What You Ought To Learn About Parasites In A Koi Pond?

A filter does not instantly adapt to the extra load placed on it when new fish are added to the pond. If koi start flicking, parasites brought in on new fish may be suspected. To be sure that you have made the correct diagnosis, test the water first. If the results are normal, take a scrape of the mucus on the fish’s skin and examine it under a microscope for parasitic activity.

If parasites are to blame, administer the appropriate treatment, but if both tests are negative, look for another cause. There are some disadvantages associated with adding medication to the water to eradicate parasites brought in on a new fish. It means that otherwise healthy koi in the pond will also receive treatment, and adding chemicals may also set back the biological filtration stages.

This is where a quarantine facility comes into its own. It will enable you to keep new stock or sick koi separated from healthy fish in the pond, in conditions where you can control the water quality and temperature. An outbreak of parasites is always a major concern for the koi keeper.

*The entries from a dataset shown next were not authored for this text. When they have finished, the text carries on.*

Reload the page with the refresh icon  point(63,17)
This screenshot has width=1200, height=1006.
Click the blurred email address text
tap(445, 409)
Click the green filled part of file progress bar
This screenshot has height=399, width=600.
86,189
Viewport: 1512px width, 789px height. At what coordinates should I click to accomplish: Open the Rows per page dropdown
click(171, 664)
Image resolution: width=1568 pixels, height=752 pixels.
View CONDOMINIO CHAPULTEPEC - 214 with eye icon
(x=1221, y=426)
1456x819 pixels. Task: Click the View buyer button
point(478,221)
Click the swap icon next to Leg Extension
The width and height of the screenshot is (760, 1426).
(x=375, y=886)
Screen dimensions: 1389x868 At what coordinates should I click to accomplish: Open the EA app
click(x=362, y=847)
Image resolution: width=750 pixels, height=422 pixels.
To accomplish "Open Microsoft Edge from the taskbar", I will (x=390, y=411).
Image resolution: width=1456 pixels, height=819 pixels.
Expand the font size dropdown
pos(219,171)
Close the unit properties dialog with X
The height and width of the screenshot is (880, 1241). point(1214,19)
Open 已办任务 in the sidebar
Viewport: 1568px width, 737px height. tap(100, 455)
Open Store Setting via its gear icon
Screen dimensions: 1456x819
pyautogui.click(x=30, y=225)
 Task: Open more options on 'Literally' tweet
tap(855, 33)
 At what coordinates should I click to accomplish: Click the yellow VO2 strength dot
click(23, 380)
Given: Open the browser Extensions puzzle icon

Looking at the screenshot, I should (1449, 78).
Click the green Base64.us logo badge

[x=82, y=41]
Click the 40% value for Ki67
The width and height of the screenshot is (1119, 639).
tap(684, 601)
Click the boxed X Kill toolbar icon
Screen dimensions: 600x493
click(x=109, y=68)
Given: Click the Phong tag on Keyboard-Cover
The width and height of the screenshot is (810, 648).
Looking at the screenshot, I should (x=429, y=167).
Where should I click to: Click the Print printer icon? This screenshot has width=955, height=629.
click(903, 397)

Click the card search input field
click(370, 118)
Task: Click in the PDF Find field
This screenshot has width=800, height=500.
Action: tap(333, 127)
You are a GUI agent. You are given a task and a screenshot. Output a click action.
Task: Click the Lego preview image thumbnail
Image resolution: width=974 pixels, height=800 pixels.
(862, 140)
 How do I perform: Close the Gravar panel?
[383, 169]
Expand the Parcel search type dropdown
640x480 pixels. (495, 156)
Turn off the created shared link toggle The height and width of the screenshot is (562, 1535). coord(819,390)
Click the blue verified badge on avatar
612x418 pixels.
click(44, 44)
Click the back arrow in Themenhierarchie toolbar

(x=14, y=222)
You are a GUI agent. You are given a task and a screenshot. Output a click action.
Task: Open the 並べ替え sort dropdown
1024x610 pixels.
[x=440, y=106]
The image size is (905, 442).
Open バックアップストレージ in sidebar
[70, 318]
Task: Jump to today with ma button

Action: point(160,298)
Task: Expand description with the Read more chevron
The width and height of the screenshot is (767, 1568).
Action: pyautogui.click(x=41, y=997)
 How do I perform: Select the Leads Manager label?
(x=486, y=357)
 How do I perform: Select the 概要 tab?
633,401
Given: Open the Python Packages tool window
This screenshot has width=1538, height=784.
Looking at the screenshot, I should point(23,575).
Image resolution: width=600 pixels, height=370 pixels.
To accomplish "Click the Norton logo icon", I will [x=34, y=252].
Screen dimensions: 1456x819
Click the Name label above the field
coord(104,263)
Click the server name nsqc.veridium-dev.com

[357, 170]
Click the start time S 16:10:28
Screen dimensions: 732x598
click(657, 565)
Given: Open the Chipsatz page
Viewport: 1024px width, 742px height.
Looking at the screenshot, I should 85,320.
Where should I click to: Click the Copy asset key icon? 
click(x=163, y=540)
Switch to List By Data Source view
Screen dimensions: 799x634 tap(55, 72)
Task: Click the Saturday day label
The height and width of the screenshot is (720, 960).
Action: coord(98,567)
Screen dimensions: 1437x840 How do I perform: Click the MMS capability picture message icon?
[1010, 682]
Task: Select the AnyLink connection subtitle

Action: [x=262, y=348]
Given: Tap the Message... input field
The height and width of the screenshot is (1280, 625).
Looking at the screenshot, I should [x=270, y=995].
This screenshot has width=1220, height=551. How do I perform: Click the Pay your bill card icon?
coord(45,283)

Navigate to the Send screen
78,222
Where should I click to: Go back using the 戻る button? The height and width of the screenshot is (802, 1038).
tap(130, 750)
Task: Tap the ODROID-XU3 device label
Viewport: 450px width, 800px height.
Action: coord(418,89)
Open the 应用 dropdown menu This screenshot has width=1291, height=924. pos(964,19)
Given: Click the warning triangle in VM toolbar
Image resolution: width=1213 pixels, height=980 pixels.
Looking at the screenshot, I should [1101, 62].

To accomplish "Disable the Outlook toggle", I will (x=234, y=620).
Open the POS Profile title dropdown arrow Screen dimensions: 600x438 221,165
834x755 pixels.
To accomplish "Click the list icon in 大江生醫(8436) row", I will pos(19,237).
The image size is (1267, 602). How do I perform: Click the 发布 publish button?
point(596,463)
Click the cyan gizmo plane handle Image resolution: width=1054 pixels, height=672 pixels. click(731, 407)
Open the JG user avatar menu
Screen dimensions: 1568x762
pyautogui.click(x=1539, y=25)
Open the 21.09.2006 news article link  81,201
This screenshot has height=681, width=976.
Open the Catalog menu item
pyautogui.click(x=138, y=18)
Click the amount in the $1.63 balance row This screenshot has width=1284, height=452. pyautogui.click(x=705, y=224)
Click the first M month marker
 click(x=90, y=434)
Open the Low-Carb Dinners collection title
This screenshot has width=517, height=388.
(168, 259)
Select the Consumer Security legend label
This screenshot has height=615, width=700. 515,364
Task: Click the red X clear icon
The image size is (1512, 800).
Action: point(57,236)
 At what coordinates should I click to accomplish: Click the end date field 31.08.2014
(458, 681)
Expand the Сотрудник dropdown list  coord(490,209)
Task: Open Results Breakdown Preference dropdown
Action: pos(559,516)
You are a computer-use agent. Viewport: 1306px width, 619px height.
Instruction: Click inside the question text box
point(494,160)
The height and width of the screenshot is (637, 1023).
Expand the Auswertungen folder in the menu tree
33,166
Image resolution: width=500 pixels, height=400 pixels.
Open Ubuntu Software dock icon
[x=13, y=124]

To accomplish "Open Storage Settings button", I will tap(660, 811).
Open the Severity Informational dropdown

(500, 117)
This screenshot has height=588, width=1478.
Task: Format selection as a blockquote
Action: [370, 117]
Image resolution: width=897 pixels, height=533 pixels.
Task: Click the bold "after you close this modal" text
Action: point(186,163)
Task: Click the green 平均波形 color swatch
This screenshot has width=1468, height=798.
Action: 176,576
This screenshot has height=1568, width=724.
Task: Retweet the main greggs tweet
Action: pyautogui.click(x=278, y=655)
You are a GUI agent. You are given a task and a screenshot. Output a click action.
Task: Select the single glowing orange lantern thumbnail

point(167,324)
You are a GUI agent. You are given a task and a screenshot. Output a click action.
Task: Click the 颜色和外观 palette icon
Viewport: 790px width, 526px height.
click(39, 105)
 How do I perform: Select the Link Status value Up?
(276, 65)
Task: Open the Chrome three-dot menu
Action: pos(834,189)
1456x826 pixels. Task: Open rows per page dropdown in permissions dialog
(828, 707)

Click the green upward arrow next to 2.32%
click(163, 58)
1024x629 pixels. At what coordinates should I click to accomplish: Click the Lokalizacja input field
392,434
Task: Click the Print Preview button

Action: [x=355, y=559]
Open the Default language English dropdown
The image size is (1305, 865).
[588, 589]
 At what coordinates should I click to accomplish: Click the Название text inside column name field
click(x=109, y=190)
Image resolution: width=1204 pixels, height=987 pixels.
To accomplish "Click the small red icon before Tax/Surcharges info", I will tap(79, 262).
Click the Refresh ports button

Parasites can damage the skin and some will attack the gills. In poor conditions, they quickly multiply. The fish will deteriorate and without prompt action severe damage can result. Once the outer skin defenses are breached by parasites, then opportunistic virus, bacteria and fungi can establish a foot hold.

The result of such injuries can be difficult to repair and may cause death if allowed to progress too far. Some parasites can be seen with the naked eye, but for others you will need a microscope.